### [Do this]
Please rewrite the entries below, putting "Where do I tap to" wherever "Where should I click to" occurs and leaving everything else unchanged.

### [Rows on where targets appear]
______
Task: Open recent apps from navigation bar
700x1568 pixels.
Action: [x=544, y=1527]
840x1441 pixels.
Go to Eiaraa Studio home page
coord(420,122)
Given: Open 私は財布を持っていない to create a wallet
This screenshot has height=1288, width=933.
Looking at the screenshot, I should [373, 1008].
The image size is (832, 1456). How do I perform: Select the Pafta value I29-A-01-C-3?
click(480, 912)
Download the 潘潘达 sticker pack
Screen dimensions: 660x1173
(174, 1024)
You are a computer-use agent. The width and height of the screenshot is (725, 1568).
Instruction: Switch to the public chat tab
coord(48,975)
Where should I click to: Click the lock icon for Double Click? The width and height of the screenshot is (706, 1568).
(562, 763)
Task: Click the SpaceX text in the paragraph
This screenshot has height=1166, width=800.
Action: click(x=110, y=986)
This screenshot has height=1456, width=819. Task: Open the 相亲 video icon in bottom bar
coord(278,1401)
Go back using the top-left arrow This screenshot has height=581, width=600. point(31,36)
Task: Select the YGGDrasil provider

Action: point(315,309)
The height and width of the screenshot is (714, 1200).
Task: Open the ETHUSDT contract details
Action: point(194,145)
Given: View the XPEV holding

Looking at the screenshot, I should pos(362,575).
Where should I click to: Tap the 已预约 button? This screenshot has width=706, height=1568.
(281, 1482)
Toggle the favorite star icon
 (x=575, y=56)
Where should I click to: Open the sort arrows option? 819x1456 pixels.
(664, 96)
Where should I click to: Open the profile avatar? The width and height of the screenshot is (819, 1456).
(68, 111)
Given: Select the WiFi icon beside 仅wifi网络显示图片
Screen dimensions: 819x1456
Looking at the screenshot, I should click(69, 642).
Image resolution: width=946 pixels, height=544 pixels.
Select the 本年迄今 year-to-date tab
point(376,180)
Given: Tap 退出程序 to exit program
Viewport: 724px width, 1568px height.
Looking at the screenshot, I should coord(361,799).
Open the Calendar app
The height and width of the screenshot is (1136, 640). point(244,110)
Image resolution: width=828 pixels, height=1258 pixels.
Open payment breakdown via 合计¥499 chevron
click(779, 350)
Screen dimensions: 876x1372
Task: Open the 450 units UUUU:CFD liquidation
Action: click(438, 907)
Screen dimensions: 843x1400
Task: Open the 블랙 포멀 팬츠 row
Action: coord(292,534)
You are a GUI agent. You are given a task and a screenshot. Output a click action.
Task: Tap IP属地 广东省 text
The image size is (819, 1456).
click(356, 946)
______
### [Written answer]
Task: Open recent apps from navigation bar
700x1568 pixels.
Action: [x=544, y=1527]
840x1441 pixels.
Go to Eiaraa Studio home page
coord(420,122)
Given: Open 私は財布を持っていない to create a wallet
This screenshot has height=1288, width=933.
Looking at the screenshot, I should [373, 1008].
The image size is (832, 1456). How do I perform: Select the Pafta value I29-A-01-C-3?
click(480, 912)
Download the 潘潘达 sticker pack
Screen dimensions: 660x1173
(174, 1024)
You are a computer-use agent. The width and height of the screenshot is (725, 1568).
Instruction: Switch to the public chat tab
coord(48,975)
Where do I tap to: Click the lock icon for Double Click? The width and height of the screenshot is (706, 1568).
(562, 763)
Task: Click the SpaceX text in the paragraph
This screenshot has height=1166, width=800.
Action: click(x=110, y=986)
This screenshot has height=1456, width=819. Task: Open the 相亲 video icon in bottom bar
coord(278,1401)
Go back using the top-left arrow This screenshot has height=581, width=600. point(31,36)
Task: Select the YGGDrasil provider

Action: point(315,309)
The height and width of the screenshot is (714, 1200).
Task: Open the ETHUSDT contract details
Action: point(194,145)
Given: View the XPEV holding

Looking at the screenshot, I should pos(362,575).
Where do I tap to: Tap the 已预约 button? This screenshot has width=706, height=1568.
(281, 1482)
Toggle the favorite star icon
 (x=575, y=56)
Where do I tap to: Open the sort arrows option? 819x1456 pixels.
(664, 96)
Where do I tap to: Open the profile avatar? The width and height of the screenshot is (819, 1456).
(68, 111)
Given: Select the WiFi icon beside 仅wifi网络显示图片
Screen dimensions: 819x1456
Looking at the screenshot, I should click(69, 642).
Image resolution: width=946 pixels, height=544 pixels.
Select the 本年迄今 year-to-date tab
point(376,180)
Given: Tap 退出程序 to exit program
Viewport: 724px width, 1568px height.
Looking at the screenshot, I should coord(361,799).
Open the Calendar app
The height and width of the screenshot is (1136, 640). point(244,110)
Image resolution: width=828 pixels, height=1258 pixels.
Open payment breakdown via 合计¥499 chevron
click(779, 350)
Screen dimensions: 876x1372
Task: Open the 450 units UUUU:CFD liquidation
Action: click(438, 907)
Screen dimensions: 843x1400
Task: Open the 블랙 포멀 팬츠 row
Action: coord(292,534)
You are a GUI agent. You are given a task and a screenshot. Output a click action.
Task: Tap IP属地 广东省 text
The image size is (819, 1456).
click(356, 946)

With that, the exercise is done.